As has been discussed before, for example in Superintelligence, the possibility of highly recursive self-improvement could generate rapid changes if there’s a narrow AI capability that permits self-improvement in AI research. There’s another whole class of reasons why we might think progress could be surprisingly fast, and that is if there’s what’s called overhang in various inputs to AI. Most talked about is hardware overhang. If we’re in a world where we already have so much computing power out there that once we devise this AGI algorithm, artificial general intelligence algorithm, if it can run on a laptop, then you have many laptop equivalents that it could run on. So, you go from a world with no AGIs to many millions.
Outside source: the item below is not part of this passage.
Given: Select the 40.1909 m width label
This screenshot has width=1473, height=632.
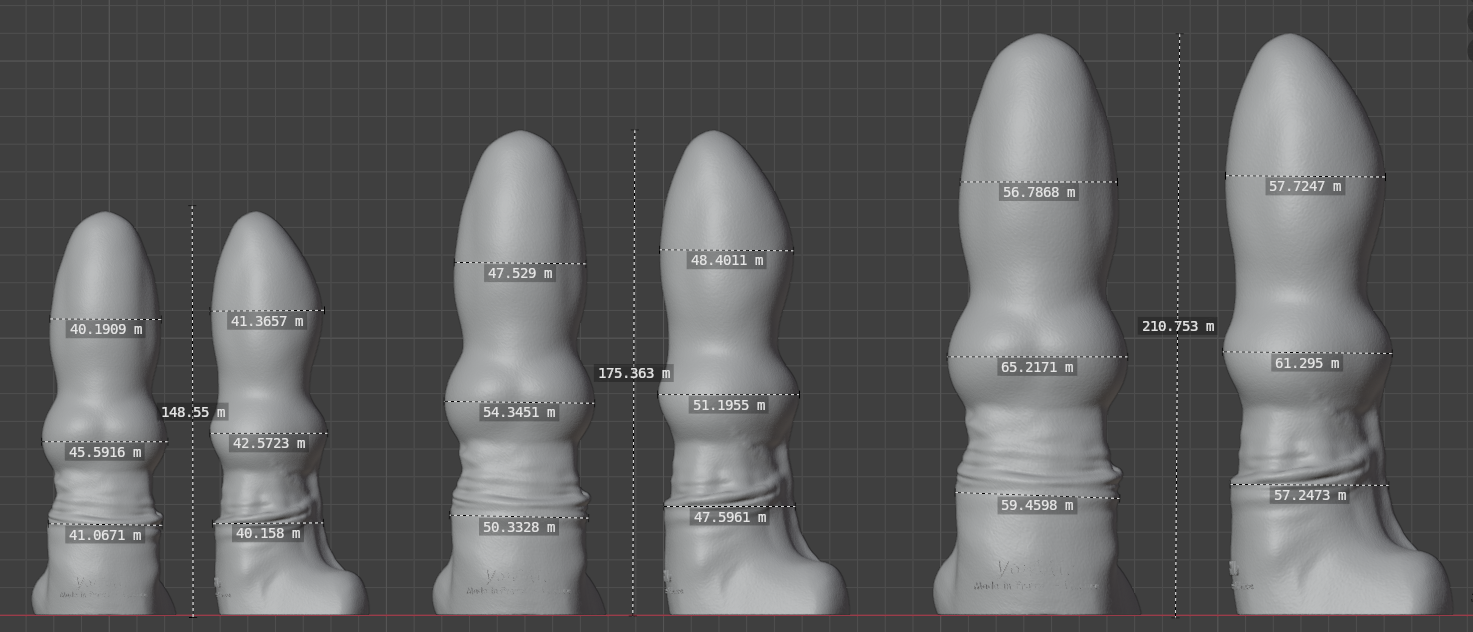Looking at the screenshot, I should click(105, 329).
We could have what’s called insight overhang. If there are key breakthroughs in algorithmic design that the human scientists just missed … They’re kind of waiting there to be plucked, and then they will add efficiency to machine learning. There’s a nice example of this by Bellemare et al. of DeepMind, where they show that if you just use the full distribution of the value function rather than take the expectation, you get dramatically improved performance, really quite substantial, more than any other algorithmic improvements over the span of many months.
This is an insight that, in retrospect, seems like something that someone could have seen at the time, but we didn’t. So, it’s plausible that there’s other such insights just waiting to be found that, if you had an AI researcher, a machine intelligence AI researcher, that it could potentially pluck those. Then, there’s what we can call data overhang, so there’s an overhang of data waiting to be analyzed by a system capable of analyzing it. The best example, I think, for this is the Internet, the corpus of works of Shakespeare and history, strategy, strategic thinking, physics textbooks, social books, basically any kind of book that has encoded knowledge that at some point, a machine capable of interacting with a human at a high intellectual level could make sense of the knowledge in there.
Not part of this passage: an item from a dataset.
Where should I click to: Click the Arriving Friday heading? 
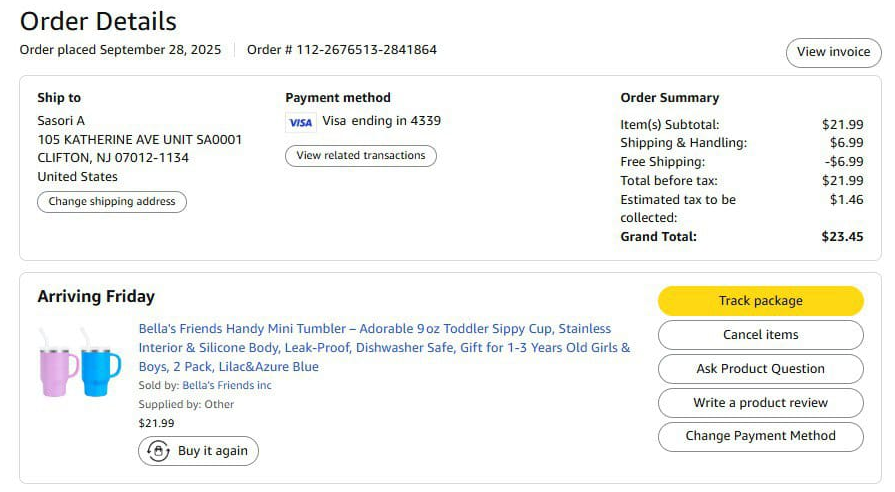(96, 297)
Robert Wiblin: And potentially read very fast if it has enough hardware.
Allan Dafoe: Exactly. Read very fast, never forget what it’s read once it integrates it into the massive knowledge graph that it’s building. Then, there’s one last argument for why you might see really rapid and broad, or in this case rapid development of systems. This is the train-to-execute ratio of computing costs. In current machine learning systems, it costs around one to 100 million times more computing power to train an algorithm than it does cost to deploy that same algorithm. What that means is if you were to, say, train up for your first AGI, if you want to repurpose that computing power that you used to train it to deploy it, you don’t just have one AGI in the world. You now might have 10 million.
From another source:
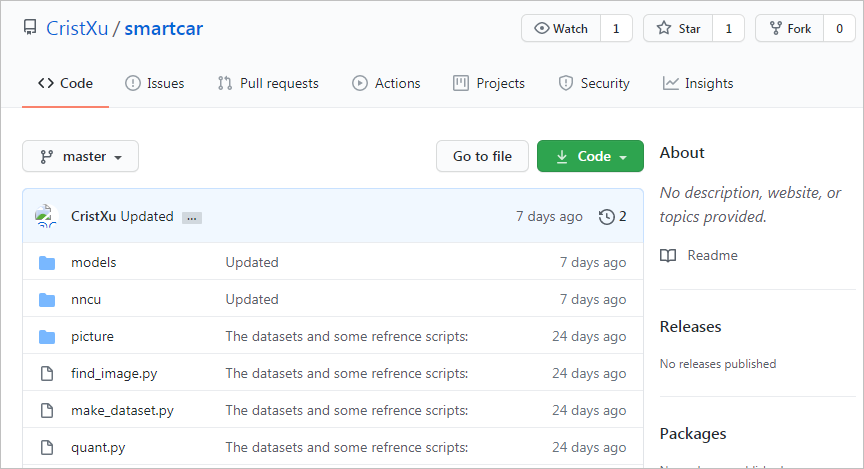
Task: Click the commit history clock icon
Action: 606,217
Robert Wiblin: Can you explain how that works?
Allan Dafoe: Yeah. One way researchers develop algorithms is through reinforcement learning in a simulated environment. You can think about those MuJoCo runners that are trying to learn to go over obstacles, or AlphaGo Zero, for example. It’s playing with itself in this simulated environment and gradually making sense of its environment and learning heuristics and whatever strategies it needs to to succeed. But it costs a lot of computing power to run that algorithm again and again and again as it’s gradually making sense of its environment and learning. Okay? AlphaGo Zero is run for, say, well, several days or 30 days before it gets to its really high-level performance. But then once you have that system, once you have that set of trained weights in the neural network, you can then deploy it with a much smaller computing power [inaudible 00:23:48]
Robert Wiblin: I’ve also heard that you can speed this stuff up a lot by producing specialized chips that do the necessary operations much faster than a generalized computer chip would do. Is that right?
Allan Dafoe: Yes. There have been substantial improvements. I mean, first going from CPUs to GPUs, and now GPUs to TPUs, and many people are wondering what’s the next hardware improvement that will accelerate.
Robert Wiblin: We’ve talked about a range of different issues there. What do you think’s the most important question to deal with quickly in this field?
Allan Dafoe: Some problems are more important than others. However, we are sufficiently uncertain about what are the core problems that need to be solved that are precise enough and modular enough that they can be really focused on that I would recommend a different approach. Rather than try to find really the highest-leverage, most-neglected problem, I would advise people interested in working in this space to get a feel for the research landscape.
They can look at some of the talks at EAG, and then ask themselves what are their comparative advantages? What’s their driving interest or passion? Do they believe they have an insight that’s neglected, an idea? What’s their background? What’s the community of scholars and policy makers they would see themselves as most comfortable in?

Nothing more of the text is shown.